Baby Lake vs Man Lake
Water quality, depth, fish species, and recreation comparison.
Baby Lake and Man Lake both received the same overall water quality grade of A (Excellent). Both are in Cass County, Minnesota.
Baby Lake and Man Lake are both in Minnesota — a same-state head-to-head where the comparison comes down to lake-specific differences in depth, watershed, and monitoring history rather than the broader state-level water-quality regime. The grades are close: Baby Lake (A) and Man Lake (A) are within one letter of each other on the LakeGrade rubric. The per-parameter sub-grades below will show where the small differences actually live.

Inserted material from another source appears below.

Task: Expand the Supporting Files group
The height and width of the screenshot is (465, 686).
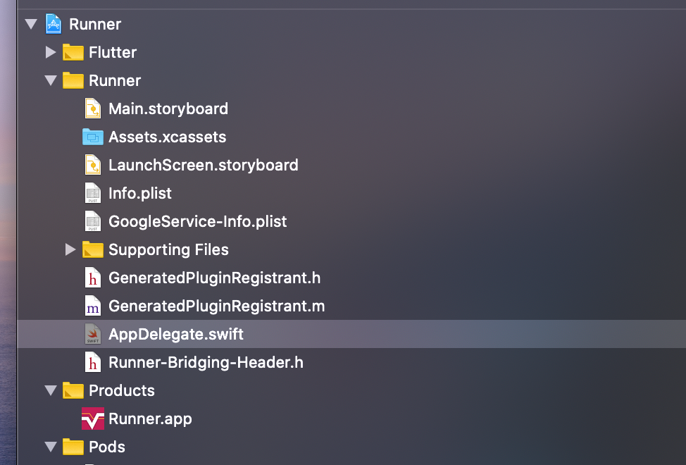Action: 70,249
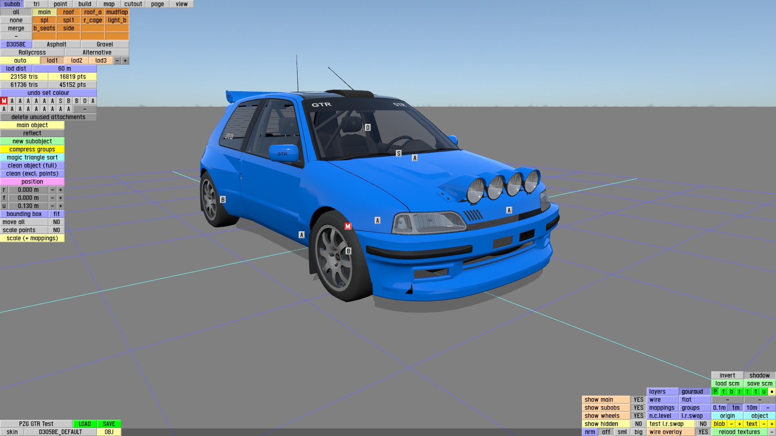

With grades this close, the choice between the two lakes turns on non-water-quality factors: depth, fish species, public access, distance from home. The per-lake pages below cover all of those.
Baby Lake
Good clarity, visible to about 12.5 ft.
Man Lake
Good clarity, visible to about 11.2 ft.
Side-by-Side Metrics
| Metric | Baby Lake | Man Lake |
|---|---|---|
| Overall Grade | A (Excellent) | A (Excellent) |
| Water Clarity | 12.5 ft | 11.2 ft |
| Phosphorus | 9 µg/L | 9.5 µg/L |
| Chlorophyll-a (Algae) | No data | No data |
| Maximum Depth | 69 ft | 93 ft |
| Surface Area | 737.32 acres | 491.05 acres |
| Public Access | Yes | No |
| Fish Species | 1 | 1 |
| Trophic State | oligotrophic | oligotrophic |
Bold value = better for that metric (lower phosphorus / chlorophyll = cleaner; higher Secchi / depth / species count = better).
Verdict
Both lakes earn the same Grade A. The tiebreakers come down to clarity (Baby Lake: 12.5 ft, Man Lake: 11.2 ft) and what you want from the lake. Baby Lake matches its peer on species count.